How Falling Aphids Land on Their Feet Like Cats
Cats are famous for landing on their feet after a fall, but they aren’t the only animals that do so. The tiny pea aphid can also right itself in mid-air, and it does so in a way that’s far simpler than a falling feline.
Pea aphids face many dangers, including parasitic body-snatchers and predators. And since they spend their time sitting on plants, they could be inadvertently eaten by hungry grazing mammals. The aphids have no aggressive defences to deploy. Instead, they escape by falling. If they smell the breath of a grazer, they’ll release their hold on their plant, and tumble to safety.
Moshe Gish from the University of Haifa was studying this behaviour when he noticed that the aphids always rotate their bodies during their descent to land on their feet.
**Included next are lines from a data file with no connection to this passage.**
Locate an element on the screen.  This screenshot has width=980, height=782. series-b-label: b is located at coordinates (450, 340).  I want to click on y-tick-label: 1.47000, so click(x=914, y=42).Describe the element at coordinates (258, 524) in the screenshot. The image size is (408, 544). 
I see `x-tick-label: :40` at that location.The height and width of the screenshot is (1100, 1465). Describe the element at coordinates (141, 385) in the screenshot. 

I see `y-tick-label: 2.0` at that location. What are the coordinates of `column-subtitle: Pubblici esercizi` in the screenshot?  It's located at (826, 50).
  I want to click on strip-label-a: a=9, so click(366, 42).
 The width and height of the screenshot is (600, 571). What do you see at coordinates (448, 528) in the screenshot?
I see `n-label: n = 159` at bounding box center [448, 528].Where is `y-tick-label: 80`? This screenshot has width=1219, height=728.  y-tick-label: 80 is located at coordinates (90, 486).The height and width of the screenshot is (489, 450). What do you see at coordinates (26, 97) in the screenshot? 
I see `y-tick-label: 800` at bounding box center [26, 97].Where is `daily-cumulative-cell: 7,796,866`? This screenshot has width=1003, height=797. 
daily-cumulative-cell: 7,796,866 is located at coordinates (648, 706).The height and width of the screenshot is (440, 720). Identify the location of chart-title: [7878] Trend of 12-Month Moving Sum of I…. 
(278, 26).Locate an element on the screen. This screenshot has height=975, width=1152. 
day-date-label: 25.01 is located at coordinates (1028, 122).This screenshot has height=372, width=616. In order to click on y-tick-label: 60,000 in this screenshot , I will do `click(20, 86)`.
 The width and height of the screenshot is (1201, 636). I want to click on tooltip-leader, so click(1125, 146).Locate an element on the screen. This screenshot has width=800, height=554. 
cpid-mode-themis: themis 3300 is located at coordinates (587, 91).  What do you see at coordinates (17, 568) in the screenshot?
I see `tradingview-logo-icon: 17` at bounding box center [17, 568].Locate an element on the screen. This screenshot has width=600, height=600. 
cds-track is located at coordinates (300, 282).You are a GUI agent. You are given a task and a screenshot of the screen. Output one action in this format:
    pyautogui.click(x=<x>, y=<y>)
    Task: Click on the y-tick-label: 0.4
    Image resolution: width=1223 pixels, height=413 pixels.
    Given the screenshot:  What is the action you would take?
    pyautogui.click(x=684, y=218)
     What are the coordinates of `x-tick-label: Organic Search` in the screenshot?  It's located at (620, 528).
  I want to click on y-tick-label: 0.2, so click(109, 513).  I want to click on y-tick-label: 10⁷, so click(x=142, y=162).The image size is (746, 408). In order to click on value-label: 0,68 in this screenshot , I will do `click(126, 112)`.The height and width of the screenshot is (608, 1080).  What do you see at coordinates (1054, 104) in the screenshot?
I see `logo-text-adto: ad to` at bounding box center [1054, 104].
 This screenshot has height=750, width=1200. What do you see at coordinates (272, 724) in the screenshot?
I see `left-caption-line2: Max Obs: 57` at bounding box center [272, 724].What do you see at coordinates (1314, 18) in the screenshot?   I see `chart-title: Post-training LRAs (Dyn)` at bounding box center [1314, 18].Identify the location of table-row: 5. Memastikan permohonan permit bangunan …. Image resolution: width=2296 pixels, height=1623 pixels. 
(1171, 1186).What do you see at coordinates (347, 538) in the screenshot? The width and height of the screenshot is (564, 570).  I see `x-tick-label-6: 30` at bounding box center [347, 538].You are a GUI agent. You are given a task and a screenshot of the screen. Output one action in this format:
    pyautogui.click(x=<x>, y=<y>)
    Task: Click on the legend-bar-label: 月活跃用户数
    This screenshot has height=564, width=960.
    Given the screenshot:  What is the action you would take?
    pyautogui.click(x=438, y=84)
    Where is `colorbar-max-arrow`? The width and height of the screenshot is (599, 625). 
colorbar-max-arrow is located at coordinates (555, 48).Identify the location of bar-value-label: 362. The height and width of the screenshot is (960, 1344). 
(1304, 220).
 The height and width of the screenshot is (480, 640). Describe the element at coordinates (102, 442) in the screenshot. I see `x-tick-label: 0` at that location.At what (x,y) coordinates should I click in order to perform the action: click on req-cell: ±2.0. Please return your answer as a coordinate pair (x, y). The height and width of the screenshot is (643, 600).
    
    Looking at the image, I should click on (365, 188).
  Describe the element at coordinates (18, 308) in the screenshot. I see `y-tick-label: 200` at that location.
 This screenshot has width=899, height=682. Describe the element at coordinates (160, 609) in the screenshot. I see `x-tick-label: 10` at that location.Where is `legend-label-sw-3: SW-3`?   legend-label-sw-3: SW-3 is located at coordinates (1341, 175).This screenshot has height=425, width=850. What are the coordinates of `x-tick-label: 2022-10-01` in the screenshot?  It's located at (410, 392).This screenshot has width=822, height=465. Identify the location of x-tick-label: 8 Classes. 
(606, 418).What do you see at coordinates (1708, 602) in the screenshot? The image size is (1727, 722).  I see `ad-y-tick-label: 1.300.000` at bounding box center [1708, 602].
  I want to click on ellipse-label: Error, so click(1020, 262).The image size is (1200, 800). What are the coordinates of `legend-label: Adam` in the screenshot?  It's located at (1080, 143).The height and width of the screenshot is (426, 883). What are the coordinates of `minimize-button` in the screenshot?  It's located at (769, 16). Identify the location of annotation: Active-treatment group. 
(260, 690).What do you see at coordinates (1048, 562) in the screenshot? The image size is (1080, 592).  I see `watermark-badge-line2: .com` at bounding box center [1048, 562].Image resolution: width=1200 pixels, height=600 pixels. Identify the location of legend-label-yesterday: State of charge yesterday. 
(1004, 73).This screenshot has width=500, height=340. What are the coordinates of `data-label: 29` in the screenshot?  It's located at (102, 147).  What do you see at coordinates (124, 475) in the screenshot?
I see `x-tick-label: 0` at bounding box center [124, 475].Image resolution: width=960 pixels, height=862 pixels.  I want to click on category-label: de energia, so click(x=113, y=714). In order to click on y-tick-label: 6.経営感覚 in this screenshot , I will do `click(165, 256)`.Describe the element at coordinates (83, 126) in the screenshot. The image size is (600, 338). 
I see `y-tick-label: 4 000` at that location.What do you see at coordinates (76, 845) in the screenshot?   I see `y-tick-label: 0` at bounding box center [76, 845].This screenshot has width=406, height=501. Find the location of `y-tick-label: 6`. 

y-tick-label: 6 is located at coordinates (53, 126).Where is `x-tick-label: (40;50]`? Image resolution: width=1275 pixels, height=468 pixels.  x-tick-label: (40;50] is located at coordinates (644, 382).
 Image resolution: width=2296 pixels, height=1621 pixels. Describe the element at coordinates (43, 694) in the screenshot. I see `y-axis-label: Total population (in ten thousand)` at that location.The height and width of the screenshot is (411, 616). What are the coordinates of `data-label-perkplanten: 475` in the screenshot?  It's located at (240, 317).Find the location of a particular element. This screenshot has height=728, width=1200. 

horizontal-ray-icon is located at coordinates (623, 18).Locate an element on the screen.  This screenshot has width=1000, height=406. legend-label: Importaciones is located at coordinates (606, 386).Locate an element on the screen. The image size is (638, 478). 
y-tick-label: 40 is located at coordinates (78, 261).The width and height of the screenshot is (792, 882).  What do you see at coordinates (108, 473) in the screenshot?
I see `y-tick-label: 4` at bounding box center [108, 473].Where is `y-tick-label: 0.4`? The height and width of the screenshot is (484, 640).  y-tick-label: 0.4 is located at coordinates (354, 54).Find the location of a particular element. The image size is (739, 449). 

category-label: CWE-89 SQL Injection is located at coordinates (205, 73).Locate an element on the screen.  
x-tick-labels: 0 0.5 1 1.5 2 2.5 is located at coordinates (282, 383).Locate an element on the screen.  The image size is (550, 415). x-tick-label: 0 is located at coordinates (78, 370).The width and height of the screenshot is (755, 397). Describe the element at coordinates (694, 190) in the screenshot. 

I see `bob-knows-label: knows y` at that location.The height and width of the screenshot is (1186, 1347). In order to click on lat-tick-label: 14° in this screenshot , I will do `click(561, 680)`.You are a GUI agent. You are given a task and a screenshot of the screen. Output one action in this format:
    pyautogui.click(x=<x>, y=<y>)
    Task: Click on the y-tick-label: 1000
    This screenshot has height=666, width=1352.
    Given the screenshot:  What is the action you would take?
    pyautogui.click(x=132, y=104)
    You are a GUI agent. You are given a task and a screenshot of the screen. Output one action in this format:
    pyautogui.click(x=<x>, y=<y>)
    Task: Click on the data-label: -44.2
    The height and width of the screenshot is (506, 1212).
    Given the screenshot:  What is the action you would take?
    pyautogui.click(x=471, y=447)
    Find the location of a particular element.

To test this ability, he teamed up with Gal Ribak from the Israel Institute of Technology. They placed aphids on fava beans hanging over a layer of petroleum jelly, and threatened them with a ladybird—one of their natural predators. The aphids fell off and the jelly preserved the outline of their impact. Up to 95 percent of the insects landed on their feet.
How do they manage? Cats do it by twisting their flexible backbones, but the aphids have no such specialised structures. Instead, the secret is in the way they hold their limbs. When Ribak and Gish dropped dead aphids from a height, only 52 percent landed feet-first. If the duo amputated the insects’ limbs, things got even worse—just 28 percent landed the right way up. A limbless aphid is even worse at landing than a dead one.
With high-speed videos, Ribak and Gish found that a falling aphid always move its antennae forward and upwards, while holding its back legs above its body. This odd posture makes it look like a tiny insect base-jumper. It also ensures that the only stable orientation is a feet-down one. As the aphid falls, the forces acting upon it automatically rotate its body so that it’s the right way up. Unlike a cat, it doesn’t need to actively twist anything. By splaying out its appendages, it relies on physics to passively right itself.
Why does this matter? At their small size, the fall won’t kill or injure them. However, the ground is full of danger too, including a different set of predators and a lack of food. But falling aphids might never hit it. Ribak and Gish found that when the aphids right themselves, they can use their sticky feet to grab onto lower parts of their host plant as they fall. If they hit those same parts with their backs, they simply bounce off. By righting themselves mid-air, they escape from danger above, without falling into danger below.
Many other insects can control their falls. For example, some species of gliding ants and bristletails, which live in the rainforest canopy, can steer their descent well enough to land upon the trunk of their home tree. It’s possible that these primitive aerobatics were the forerunners to true insect flight, providing a stage for the evolution of wings.